(TASK OBJECTIVE): Your answer must be every line of the data below that holds the string "expand", copied exactly.

(DATA RECORDS):
⁂

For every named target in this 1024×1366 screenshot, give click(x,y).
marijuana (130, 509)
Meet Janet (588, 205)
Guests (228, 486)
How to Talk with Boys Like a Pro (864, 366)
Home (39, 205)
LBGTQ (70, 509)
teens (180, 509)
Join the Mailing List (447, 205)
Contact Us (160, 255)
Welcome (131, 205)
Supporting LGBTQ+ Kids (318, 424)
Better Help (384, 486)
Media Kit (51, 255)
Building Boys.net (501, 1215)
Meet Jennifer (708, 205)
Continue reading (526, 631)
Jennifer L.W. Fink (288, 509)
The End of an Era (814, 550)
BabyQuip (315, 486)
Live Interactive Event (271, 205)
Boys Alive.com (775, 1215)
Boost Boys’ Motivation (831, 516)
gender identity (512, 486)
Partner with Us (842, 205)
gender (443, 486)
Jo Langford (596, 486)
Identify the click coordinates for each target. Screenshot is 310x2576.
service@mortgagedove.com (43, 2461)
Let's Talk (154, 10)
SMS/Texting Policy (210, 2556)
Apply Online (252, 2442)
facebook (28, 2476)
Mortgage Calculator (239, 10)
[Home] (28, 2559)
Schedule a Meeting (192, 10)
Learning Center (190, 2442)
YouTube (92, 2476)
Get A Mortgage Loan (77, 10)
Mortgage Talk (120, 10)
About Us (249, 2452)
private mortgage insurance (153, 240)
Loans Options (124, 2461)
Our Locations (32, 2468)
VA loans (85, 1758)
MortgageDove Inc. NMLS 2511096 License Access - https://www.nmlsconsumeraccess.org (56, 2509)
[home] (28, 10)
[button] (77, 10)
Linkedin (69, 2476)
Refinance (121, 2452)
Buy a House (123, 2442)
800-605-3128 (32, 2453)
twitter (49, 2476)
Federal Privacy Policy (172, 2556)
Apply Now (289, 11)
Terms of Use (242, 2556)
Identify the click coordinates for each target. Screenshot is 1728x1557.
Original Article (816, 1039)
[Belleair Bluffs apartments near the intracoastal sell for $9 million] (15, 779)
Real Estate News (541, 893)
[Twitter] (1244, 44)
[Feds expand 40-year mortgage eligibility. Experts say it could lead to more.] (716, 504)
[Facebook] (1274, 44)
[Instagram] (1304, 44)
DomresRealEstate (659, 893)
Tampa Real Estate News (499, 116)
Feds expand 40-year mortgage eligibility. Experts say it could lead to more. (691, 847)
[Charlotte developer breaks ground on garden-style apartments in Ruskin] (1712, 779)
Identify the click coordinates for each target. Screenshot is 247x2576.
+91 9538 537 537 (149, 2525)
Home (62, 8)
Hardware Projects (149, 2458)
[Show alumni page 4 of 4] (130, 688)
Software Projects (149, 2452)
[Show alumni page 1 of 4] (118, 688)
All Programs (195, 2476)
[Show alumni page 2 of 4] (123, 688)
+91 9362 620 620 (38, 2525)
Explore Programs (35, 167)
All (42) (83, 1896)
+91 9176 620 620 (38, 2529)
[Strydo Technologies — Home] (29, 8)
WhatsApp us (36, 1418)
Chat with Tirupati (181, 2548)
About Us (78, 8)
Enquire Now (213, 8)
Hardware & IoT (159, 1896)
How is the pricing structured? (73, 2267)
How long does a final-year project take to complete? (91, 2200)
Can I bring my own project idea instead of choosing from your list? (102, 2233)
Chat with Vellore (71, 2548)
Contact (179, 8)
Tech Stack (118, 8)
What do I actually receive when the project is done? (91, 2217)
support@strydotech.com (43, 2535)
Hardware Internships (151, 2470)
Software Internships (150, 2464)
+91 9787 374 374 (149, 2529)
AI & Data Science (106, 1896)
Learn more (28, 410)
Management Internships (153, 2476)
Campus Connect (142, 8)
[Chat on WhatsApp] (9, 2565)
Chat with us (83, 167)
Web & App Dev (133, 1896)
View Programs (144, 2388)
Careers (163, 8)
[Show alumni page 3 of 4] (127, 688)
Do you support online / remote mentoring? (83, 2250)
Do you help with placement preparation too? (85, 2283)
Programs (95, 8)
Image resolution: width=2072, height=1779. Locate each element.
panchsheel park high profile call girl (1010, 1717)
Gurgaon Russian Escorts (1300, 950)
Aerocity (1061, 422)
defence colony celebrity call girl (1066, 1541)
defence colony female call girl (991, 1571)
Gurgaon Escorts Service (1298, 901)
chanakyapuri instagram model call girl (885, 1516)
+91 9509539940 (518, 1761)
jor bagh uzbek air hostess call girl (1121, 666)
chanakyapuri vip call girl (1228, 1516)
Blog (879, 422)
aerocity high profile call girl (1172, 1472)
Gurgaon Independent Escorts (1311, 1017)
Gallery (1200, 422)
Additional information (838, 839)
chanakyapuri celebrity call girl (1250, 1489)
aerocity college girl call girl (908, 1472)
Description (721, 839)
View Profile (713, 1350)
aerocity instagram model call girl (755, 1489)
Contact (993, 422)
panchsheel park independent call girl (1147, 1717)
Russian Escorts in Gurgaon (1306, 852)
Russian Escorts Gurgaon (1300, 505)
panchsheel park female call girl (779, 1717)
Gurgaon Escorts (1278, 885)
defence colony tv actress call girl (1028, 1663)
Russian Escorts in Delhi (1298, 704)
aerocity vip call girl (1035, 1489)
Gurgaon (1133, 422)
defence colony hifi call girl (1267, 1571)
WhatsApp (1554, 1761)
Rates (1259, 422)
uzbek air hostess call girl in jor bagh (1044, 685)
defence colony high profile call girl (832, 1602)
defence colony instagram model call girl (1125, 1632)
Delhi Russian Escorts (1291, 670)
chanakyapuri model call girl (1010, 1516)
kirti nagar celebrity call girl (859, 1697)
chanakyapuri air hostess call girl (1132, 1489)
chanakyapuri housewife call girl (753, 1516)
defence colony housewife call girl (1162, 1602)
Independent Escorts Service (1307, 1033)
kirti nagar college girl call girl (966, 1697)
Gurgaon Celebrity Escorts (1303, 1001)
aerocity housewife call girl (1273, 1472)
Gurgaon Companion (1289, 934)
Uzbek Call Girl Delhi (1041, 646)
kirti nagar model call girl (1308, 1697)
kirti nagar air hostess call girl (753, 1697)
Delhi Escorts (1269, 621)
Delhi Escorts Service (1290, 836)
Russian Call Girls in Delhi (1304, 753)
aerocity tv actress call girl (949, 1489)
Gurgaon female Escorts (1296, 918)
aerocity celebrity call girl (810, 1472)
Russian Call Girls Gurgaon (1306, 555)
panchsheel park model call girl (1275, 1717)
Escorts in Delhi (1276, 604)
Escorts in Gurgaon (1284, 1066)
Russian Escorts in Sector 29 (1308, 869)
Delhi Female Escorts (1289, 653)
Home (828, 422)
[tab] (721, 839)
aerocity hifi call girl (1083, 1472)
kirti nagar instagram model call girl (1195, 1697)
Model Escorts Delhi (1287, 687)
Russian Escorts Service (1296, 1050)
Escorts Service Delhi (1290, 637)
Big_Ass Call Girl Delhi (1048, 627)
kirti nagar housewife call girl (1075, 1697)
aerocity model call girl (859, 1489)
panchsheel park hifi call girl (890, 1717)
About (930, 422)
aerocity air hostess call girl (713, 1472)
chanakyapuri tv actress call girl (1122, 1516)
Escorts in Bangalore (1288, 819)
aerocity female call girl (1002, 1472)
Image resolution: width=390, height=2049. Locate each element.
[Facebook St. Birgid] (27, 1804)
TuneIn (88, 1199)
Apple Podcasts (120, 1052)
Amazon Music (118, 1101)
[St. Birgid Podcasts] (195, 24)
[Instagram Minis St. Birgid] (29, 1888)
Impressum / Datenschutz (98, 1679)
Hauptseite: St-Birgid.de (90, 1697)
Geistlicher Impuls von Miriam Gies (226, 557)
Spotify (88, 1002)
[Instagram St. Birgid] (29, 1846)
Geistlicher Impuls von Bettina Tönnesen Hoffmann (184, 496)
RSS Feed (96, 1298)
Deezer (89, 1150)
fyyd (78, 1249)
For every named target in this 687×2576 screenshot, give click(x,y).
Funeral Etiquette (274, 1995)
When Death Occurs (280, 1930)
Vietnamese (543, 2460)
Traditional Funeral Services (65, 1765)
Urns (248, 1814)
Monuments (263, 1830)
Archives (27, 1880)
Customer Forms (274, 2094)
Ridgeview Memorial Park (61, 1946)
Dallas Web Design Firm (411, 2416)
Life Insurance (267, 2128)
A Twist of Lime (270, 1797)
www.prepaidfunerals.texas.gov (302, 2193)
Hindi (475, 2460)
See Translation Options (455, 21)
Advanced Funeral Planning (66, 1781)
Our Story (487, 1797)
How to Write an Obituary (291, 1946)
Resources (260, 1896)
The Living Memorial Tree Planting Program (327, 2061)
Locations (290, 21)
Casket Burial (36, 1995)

⁂

(SOLUTION TO THIS EXERCISE):
[Feds expand 40-year mortgage eligibility. Experts say it could lead to more.] (716, 504)
Feds expand 40-year mortgage eligibility. Experts say it could lead to more. (691, 847)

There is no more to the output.